This repo contains the structured data DQW streamlit app code, however, the streamlit apps have been split into 5 for maintenance purposes:
- Main Streamlit app 📊
- Tabular Data Section 🏗️
- Audio Data Section 🎶
- Text Data Section 📚
- Image Data Section 🖼️
The packages used in the application are in the table below.
App section | Description | Visualisation | Selection | Package |
---|---|---|---|---|
Synthetic tabular | x | x | table-evaluator | |
Tabular | x | x | sweetviz | |
Tabular | x | x | pandas-profiling | |
Tabular, text | x | PyCaret |
Key points addressed:
- Quantitative measures – number of rows and columns.
- Qualitative measures – column types.
- Descriptive statistics with NumPy for numeric columns, for example, count, mean, percentiles and standard deviation. For discrete columns, count, unique, top and frequency.
- Explore missing data.
- Examine outliers.
- Mitigate class imbalance.
- Compare datasets, like train, test and evaluate data.

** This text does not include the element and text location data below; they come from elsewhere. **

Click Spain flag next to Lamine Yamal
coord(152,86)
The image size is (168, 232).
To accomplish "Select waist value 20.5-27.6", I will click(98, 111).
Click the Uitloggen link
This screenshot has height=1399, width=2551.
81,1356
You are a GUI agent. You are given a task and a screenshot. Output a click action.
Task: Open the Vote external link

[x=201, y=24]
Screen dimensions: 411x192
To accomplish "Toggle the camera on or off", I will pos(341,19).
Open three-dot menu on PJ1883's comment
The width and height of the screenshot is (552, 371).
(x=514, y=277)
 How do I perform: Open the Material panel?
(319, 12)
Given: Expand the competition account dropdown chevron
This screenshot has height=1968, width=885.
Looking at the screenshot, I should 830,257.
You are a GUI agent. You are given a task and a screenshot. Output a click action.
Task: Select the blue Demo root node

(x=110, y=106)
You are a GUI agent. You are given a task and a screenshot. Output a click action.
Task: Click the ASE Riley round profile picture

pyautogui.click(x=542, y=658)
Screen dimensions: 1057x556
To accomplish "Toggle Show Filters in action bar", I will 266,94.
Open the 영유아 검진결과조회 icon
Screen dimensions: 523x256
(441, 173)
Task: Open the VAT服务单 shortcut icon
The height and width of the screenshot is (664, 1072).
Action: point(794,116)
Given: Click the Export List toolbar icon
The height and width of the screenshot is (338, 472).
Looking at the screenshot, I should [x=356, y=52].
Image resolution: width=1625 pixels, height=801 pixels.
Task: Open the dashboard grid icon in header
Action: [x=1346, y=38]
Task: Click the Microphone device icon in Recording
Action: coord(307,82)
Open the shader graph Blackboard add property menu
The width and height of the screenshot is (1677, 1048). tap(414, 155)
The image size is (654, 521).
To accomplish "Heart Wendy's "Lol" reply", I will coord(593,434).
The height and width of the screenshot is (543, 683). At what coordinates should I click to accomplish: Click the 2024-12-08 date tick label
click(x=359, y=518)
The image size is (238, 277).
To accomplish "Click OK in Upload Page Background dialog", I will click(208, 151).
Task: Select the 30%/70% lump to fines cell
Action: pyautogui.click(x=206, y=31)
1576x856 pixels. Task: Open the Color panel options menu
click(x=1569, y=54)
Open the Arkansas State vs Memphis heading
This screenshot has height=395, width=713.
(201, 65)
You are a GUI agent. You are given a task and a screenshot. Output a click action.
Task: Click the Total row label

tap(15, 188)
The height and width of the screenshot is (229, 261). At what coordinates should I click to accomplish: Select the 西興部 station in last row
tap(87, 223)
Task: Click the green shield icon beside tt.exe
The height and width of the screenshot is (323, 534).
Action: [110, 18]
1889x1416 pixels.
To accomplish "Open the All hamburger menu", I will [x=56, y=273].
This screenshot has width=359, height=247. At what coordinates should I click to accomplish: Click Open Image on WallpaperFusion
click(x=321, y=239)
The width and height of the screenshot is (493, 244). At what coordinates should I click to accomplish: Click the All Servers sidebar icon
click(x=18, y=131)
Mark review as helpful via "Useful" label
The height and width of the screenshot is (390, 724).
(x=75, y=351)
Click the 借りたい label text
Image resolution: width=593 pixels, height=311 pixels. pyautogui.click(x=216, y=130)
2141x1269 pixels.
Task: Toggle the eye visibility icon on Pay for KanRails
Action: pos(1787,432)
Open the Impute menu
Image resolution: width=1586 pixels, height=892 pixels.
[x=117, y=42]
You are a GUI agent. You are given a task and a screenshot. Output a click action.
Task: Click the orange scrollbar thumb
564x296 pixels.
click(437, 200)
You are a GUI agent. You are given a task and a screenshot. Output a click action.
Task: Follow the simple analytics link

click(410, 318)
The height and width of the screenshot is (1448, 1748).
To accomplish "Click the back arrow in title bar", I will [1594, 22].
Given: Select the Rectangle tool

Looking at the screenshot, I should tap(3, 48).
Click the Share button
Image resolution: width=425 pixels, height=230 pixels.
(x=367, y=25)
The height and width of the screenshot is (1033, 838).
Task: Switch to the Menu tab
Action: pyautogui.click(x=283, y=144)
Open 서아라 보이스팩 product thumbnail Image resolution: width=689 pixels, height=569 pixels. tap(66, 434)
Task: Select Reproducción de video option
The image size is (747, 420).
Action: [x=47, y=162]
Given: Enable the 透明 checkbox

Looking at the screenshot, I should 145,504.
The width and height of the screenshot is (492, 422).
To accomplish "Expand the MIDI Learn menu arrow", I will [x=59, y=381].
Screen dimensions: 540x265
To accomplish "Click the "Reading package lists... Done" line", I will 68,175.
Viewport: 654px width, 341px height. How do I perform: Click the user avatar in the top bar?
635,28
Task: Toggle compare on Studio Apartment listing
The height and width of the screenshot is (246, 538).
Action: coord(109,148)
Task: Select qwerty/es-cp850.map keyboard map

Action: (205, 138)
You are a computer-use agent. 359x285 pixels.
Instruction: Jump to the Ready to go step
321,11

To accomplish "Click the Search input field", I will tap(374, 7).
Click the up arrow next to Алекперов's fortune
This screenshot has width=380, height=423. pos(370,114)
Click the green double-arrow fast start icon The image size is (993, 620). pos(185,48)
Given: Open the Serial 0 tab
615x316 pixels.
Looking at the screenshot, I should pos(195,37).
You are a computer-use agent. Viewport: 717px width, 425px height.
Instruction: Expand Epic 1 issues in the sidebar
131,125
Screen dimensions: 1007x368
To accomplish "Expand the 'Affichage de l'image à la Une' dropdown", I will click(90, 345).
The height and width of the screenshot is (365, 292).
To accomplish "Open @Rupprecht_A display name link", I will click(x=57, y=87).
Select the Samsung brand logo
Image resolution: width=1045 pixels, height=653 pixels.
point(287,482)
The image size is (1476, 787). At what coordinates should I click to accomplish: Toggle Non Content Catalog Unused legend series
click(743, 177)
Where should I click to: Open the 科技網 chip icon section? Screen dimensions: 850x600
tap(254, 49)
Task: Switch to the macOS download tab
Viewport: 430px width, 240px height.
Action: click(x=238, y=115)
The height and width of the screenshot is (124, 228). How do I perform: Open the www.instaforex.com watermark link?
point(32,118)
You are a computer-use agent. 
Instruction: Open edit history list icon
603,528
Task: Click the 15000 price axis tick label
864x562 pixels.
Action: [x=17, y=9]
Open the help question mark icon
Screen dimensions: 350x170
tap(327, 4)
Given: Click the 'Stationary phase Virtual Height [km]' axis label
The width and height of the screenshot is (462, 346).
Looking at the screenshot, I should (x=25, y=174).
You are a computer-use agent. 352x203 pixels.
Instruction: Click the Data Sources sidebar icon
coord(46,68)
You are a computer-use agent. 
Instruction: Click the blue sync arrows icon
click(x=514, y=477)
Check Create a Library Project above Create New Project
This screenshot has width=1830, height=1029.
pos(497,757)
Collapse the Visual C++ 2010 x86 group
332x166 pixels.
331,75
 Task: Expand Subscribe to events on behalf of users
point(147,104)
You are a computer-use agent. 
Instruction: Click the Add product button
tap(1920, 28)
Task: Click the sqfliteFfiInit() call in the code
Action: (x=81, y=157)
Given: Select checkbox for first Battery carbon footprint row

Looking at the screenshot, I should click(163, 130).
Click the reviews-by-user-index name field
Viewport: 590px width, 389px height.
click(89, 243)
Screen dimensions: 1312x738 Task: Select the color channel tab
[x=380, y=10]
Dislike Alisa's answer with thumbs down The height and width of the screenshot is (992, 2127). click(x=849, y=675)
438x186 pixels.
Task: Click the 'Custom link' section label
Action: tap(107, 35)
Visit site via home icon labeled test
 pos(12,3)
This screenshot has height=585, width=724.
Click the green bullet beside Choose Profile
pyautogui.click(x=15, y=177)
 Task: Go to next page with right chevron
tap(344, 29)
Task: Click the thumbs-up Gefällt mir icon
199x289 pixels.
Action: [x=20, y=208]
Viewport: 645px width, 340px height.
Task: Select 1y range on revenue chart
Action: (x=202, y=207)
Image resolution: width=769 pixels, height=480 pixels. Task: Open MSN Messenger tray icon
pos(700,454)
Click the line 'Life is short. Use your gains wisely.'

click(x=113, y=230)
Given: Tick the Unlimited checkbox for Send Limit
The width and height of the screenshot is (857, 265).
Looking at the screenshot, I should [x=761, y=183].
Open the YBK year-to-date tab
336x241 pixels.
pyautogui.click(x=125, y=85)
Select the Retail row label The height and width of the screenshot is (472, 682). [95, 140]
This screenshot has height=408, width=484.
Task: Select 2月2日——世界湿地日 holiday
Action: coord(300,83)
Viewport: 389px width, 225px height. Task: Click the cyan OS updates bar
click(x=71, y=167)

- Evaluate synthetic datasets.
- Create a quality report.
To complete the key points, 4 subsections are created:
- One file EDA with pandas-profiling
- One file preporcessing with PyCaret
- Two file comparison with Sweetviz
- Synthetic data evaluation with table-evaluator
- In all the sections, there is an option to download a pdf/zip of the results
-
Installation process:
Create virtual environment and activate it - https://packaging.python.org/guides/installing-using-pip-and-virtual-environments/
Clone or download files from this repo
Run pip install -r requirements.txt
Run streamlit app.py to launch app
-
Software dependencies:
In requirements.txt
-
Latest releases
Use app.py